De quoi parle-t-on ?

Après des semaines de réunions sous tension, les dirigeants du CFCM sont parvenus samedi à un accord sur une « charte des principes » de l’islam, comme le réclamait l’exécutif. Le texte, composé de dix articles, réaffirme plusieurs grands principes généraux comme l’égalité homme-femme, la « compatibilité » de la foi musulmane avec la République, « le rejet de l’instrumentalisation de l’islam à des fins politiques » ou encore la « non-ingérence » des Etats étrangers. Les signataires s’engagent également « à ne pas criminaliser un renoncement à l’islam, ni à le qualifier d’apostasie ».

« Le texte va faire sa vie, être transmis à nos instances locales, aux responsables des mosquées, imams, et leur retour d’expérience nous permettra de le perfectionner », a indiqué Mohamed Moussaoui, le président du CFCM.

Une charte signée par tous… ou presque

Mohamed Moussaoui a salué « l’unité retrouvée » au sein du CFCM, après le départ fracassant du recteur de la Grande mosquée de Paris (GMP) Chems-Eddine Hafiz fin décembre, qui avait dénoncé l’influence néfaste de « composantes islamistes ».

Mais l’instance, régulièrement critiquée pour son manque de représentativité, reste en réalité plombée par des dissensions internes. Trois fédérations sur les neuf qui la composent, dont l’association Foi et Pratique (ultra-rigoristes du Tabligh), n’ont d’ailleurs pas signé le texte. Ibrahim Alci, de la fédération CCMTF*, proche de la Turquie, qui est également vice-président du CFCM, a indiqué à l’AFP avoir demandé des modifications.

« Je reste persuadé qu’avec quelques jours d’échanges en plus, on aurait trouvé un consensus plus large. Mais le président a son agenda politique, il veut que les choses aillent vite et nous a mis la pression », indique Abdallah Zekri, délégué général du Conseil français du culte musulman. « Et si demain, certains ne veulent pas signer, quelle sera la position du politique ? Que se passera-t-il ? En vertu de la loi de 1905, l’Etat n’a pas à s’ingérer dans les cultes », rappelle celui qui est aussi président de l’Observatoire de lutte contre l’islamophobie.

Des initiatives qui pourraient se heurter à la base

Cela pose la question de l’utilité d’une charte d’ordre avant tout symbolique.
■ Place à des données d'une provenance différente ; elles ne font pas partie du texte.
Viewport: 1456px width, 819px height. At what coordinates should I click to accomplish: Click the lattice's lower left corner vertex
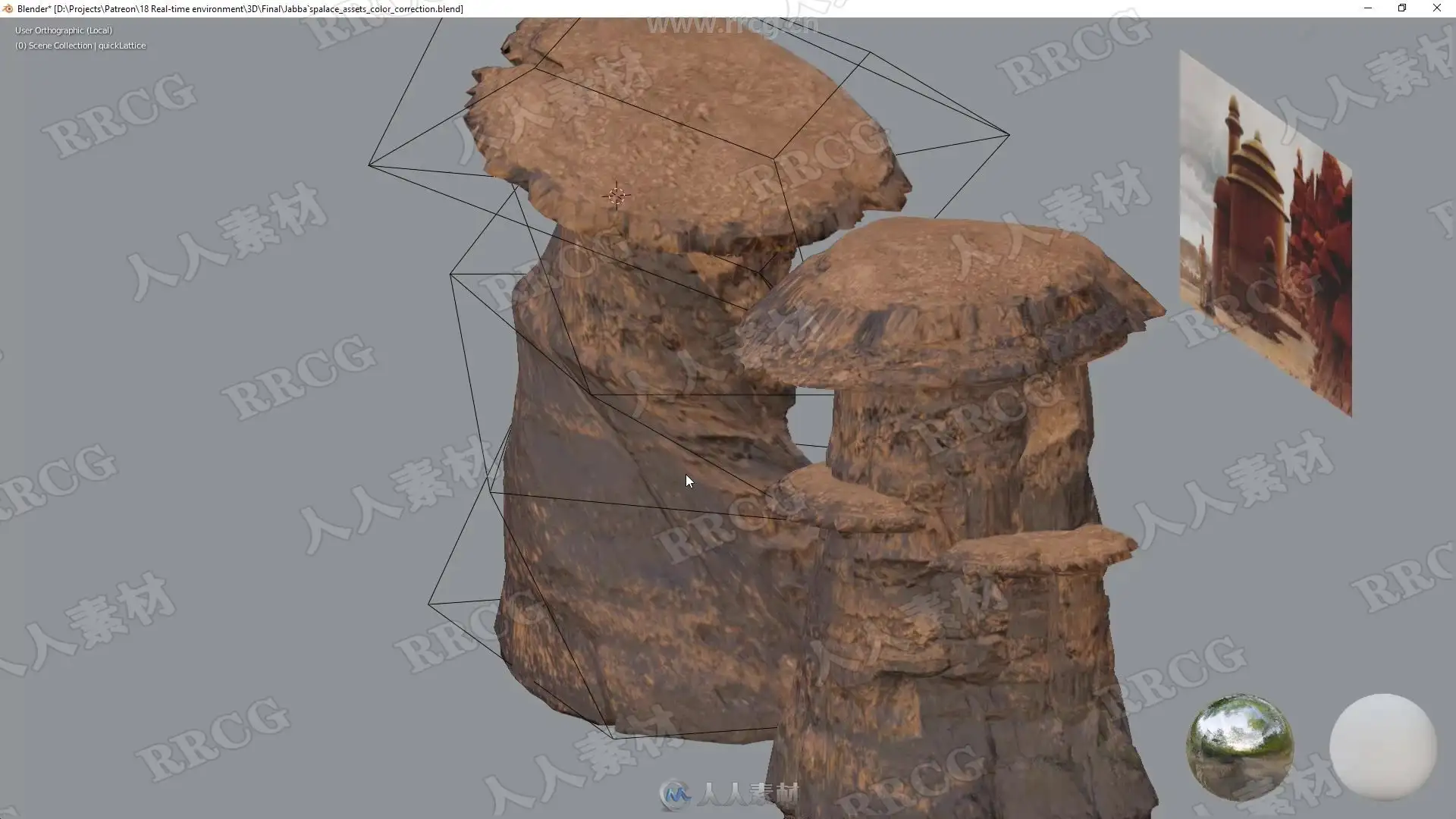pos(429,604)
L’exécutif espère y voir une première étape pour la mise en place d’un Conseil des imams, chargé de certifier leur formation en France, et qui viserait à protéger les mosquées des imams « autoproclamés ». L’objectif du gouvernement est aussi de mettre fin, d’ici quatre ans, à la présence en France des 300 imams étrangers « détachés » par la Turquie, le Maroc et l’Algérie.

Mais ici encore, l’initiative est loin de faire consensus et pourrait se heurter à la base, comme l’assure Abdallah Zekri : « On fait un texte sur les imams, mais personne ne leur a demandé leur avis. Certains imams en place depuis de nombreuses années remettent en cause ce processus de labellisation et la légitimité de ceux qui viendront demain leur donner cet agrément ». Un argument repris aussi par l’imam de la mosquée de Bordeaux Tareq Oubrou à l’AFP : « Le CFCM n’a aucune emprise (…) sur la réalité des musulmans de France ; il doit rester sur l’aspect logistique et organisationnel. La liturgie, la pastorale et l’éthique doivent rester aux religieux ».

*Le Comité de coordination des musulmans turcs de France (CCMTF).